To manage these impacts, and the much greater impacts that will occur if mitigation efforts fail, the poor and vulnerable require assistance. Finance to help people in developing countries adapt to the changing climate is the second key issue for Durban. Developed countries including Australia who, by the way, lead the pack in global efforts to help developing countries respond to burgeoning crises like increasing water insecurity have increased their level of assistance for adaptation. The problem is the funds currently available are not enough to address the impacts of current climate variability, let alone to help communities prepare for anticipated future impacts.
Writing in the Financial Times recently, United Nations Secretary General, Ban Ki-moon, highlighted this issue, stating, “adaptation must be a top priority for the entire world. Climate impacts will be with us for decades to come as a result of emissions released today. Developing countries need significantly scaled-up resources and technology to adapt. This is a smart investment in a safer, more stable, prosperous world.”
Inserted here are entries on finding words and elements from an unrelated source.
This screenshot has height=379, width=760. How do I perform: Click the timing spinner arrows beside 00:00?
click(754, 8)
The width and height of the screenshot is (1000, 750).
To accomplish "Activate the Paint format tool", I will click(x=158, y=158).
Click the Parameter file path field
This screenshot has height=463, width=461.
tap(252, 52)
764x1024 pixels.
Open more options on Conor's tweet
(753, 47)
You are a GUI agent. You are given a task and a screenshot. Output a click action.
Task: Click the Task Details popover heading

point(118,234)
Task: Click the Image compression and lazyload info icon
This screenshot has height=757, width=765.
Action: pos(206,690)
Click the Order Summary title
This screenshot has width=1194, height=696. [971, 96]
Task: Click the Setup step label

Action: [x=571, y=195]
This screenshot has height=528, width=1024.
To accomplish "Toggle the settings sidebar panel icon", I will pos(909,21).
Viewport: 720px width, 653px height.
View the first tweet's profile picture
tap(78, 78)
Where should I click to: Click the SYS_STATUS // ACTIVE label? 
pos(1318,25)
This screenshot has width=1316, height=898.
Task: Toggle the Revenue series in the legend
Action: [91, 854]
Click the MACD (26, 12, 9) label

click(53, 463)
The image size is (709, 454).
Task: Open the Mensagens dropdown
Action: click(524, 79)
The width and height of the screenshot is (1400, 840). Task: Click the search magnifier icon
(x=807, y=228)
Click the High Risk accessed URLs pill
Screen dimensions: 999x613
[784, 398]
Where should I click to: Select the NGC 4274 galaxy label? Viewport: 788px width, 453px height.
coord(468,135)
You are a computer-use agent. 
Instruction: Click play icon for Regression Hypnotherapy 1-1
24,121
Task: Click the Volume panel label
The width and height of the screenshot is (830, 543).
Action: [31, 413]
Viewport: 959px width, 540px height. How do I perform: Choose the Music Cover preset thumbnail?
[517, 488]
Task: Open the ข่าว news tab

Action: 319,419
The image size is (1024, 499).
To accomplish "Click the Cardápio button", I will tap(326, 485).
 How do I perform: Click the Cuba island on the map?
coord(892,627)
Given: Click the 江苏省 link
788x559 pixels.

In Durban, negotiators will try to finalise the design of the Green Climate Fund — the key financing mechanism to help developing countries respond to climate change. The fund is projected to manage up to $100 billion annually by 2020. Developed countries need to ensure this climate finance does not divert funding from other development priorities. At least 50% of money available through the fund should be earmarked for adaptation and it needs to be made available through a fair and accessible mechanism that prioritises the most vulnerable. Establishing a dedicated funding window for civil society organisations will help ensure funds reach those most in need.
Today’s children have the most to lose in the game that our leaders are playing with the climate. Children and young people need to be at the centre of decision-making on reducing emissions and responding to inevitable impacts. And they are already making their voices heard through organisations like the Australian Youth Climate Coalition, which has campaigned for years to get climate change to the top of the agenda.
Despite their efforts, and the work of organisations like Save the Children, the current negotiating fails to acknowledge the rights of children and young people. This is a glaring omission. The 193 countries, including Australia, that have ratified the Convention on Rights of the Child recognise that “every child has the inherent right to life” and have committed to ensure the “survival and development” of children. Neither of these goals will be attainable in a world suffering the catastrophic impacts of runaway climate change.
Next year marks the 20th anniversary of the United Nations Conference on Environment and Development, popularly known as the Earth Summit. It was at this summit that the United Nations Framework Convention on Climate Change was established. The Earth Summit also resulted in broad acceptance of the notion of sustainable development – defined as “development that meets the needs of the present without compromising the ability of future generations to meet their own needs”.
The last 20 years have proven we are not as good as our word. We are compromising our children’s futures.